* TEXTO PARA REVISAR *
==================================================

Siempre que recorro el viaducto me viene a la memoria la historia que cuenta mi madre del panadero al que un suicida dio matarile al arrojarse al vacío, con la buena suerte para el insensato de caer sobre la cesta de la hogazas y la mala suerte para el tahonero de ser el soporte de la banasta. La vida es tener suerte, unas veces buena y otras mala, me parece.
Vengo de cenar con mis amigos. Mis amigos de siempre, los que llevan siendo mis amigos casi desde que tengo memoria. Gente de bien, con la excepción del que suscribe. Amigos de tasca, amigos de fútbol, amigos de novias, amigos de hospital y cruzando las líneas del tiempo, hasta de tanatorio. Que uno sabe como empiezan las amistades, pero las amistades se emperejilan en sobrevivir a la risa y en hacer madre con el dolor.
Cruzo la Plaza de Oriente. Territorio conocido. Muchas tardes de plantón y un buen puñado de atardeceres con la mirada perdida en la Casa de Campo. Una pareja de novios se besa frente al Palacio, que custodia una pareja de Guardias Civiles con cara de sueño y pocas ganas de beso. El Teatro Real en silencio, con el fantasma de Rossini encaramado a la cubierta del Teatro. La estatua de Fruela, rey, y estirpe de mi padre, mira con desdén el ridículo árbol anglosajón de alambres y borra que hace de la Navidad otro esperpento. La campana de la Almudena me da la una, y me recuerda que el tiempo pasa, tempus fugit, y es prudencia recogerse.
Y me bailan en la cabeza unas palabras sobre como ni la vejez ni el deterioro te pueden arrancar los momentos vividos con tus compañeros, los hetairoi de Alejandro, aquellos con los que has conquistado los instantes hasta que no quedan minutos que conquistar. Y no lloro por ello como el macedonio
. Me sonrío. Sé que la única manera de vencer al tiempo es vivir. Y vivo con ellos.

==================================================

* MATERIAL DE PARTIDA *

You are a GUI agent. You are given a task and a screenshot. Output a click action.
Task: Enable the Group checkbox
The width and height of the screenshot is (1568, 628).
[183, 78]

==================================================

Pasa al inglés esta oración del texto para revisar: "Sé que la única manera de vencer al tiempo es vivir."

* RESULTADO DE TAREA *
I know that the only way to beat time is to live.